Acute pancreatitis (AP) is one of the leading causes of hospital admission, and its incidence is on the rise, now reaching approximately 34 cases per 100,000 people each year1,2. The two leading etiological factors for acute pancreatitis are gallstone disease and alcohol. Other causes include hypertriglyceridemia, hypercalcemia, familial pancreatitis, viral infections, endoscopic retrograde cholangiopancreatography (ERCP) and various medications. These factors initiate pathological cellular pathways and lead to organelle dysfunction, ultimately resulting in the hallmark features of acute pancreatitis, including acinar cell death and local and systemic inflammation3. The clinical course varies by severity. About 80% of patients experience mild to moderately severe disease and could typically be managed by supportive care and intravenous fluid administration4. In contrast, roughly 20% progress to severe disease characterized by pancreatic or peripancreatic necrosis and, in some cases, multi-organ failure, with a mortality rate of approximately 20%. Because of this wide variability in outcomes, AP remains a challenging condition, and identifying accurate biomarkers for early risk stratification is of significant clinical importance.

Among the biomarkers studied, glucose and albumin are key indicators of metabolic and inflammatory status in AP. Elevated blood glucose levels and dysregulated glucose metabolism have been correlated with the severity and clinical outcomes of AP patients5,6,7. High blood glucose level serves as an independent risk factor for predicting prognosis in AP patients8. However, glucose levels are affected by several elements, including nutritional status, hepatic dysfunction, and medication use, limiting its reliability when used alone.

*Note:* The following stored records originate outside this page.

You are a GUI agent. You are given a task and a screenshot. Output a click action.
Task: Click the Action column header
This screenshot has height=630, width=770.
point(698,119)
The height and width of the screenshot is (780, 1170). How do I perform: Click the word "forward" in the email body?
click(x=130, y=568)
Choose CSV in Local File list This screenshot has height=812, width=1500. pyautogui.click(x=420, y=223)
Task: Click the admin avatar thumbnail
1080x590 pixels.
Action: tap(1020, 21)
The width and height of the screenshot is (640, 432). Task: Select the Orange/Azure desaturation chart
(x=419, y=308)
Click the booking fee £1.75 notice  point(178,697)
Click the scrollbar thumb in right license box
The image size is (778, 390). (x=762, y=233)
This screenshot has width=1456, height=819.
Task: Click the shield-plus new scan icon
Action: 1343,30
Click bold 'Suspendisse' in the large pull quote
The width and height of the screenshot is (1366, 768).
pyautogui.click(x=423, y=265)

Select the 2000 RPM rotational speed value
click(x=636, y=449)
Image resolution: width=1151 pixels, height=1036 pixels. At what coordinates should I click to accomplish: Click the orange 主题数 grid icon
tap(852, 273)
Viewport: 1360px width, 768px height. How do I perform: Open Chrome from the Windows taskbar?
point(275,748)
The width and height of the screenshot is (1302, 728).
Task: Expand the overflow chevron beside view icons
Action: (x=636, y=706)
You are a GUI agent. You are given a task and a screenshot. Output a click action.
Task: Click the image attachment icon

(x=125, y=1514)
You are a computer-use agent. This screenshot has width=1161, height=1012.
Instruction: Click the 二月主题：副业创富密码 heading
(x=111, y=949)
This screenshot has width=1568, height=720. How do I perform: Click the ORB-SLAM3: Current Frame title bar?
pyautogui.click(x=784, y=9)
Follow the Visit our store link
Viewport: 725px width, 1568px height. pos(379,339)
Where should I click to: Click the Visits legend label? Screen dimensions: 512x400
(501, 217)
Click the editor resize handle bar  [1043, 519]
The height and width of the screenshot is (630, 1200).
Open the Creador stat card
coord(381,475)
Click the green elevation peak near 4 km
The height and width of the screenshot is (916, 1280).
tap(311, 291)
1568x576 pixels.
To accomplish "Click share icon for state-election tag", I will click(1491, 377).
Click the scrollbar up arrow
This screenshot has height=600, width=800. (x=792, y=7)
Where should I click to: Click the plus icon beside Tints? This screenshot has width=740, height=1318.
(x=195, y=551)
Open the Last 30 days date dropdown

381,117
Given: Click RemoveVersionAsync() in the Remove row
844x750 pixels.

Albumin, a negative acute-phase protein, also serves an important role in modulating inflammatory responses9,10. Synthesized in the liver, it contributes to antioxidative and anti-inflammatory defense. In severe inflammatory states, albumin levels often decline due to reduced hepatic synthesis and redistribution caused by increased vascular permeability. Hypoalbuminemia has been associated with poorer outcomes in patients with AP11,12. Nonetheless, serum albumin levels are also affected by chronic illnesses, inflammation, and malnutrition, reducing the prognostic value of a single measurement.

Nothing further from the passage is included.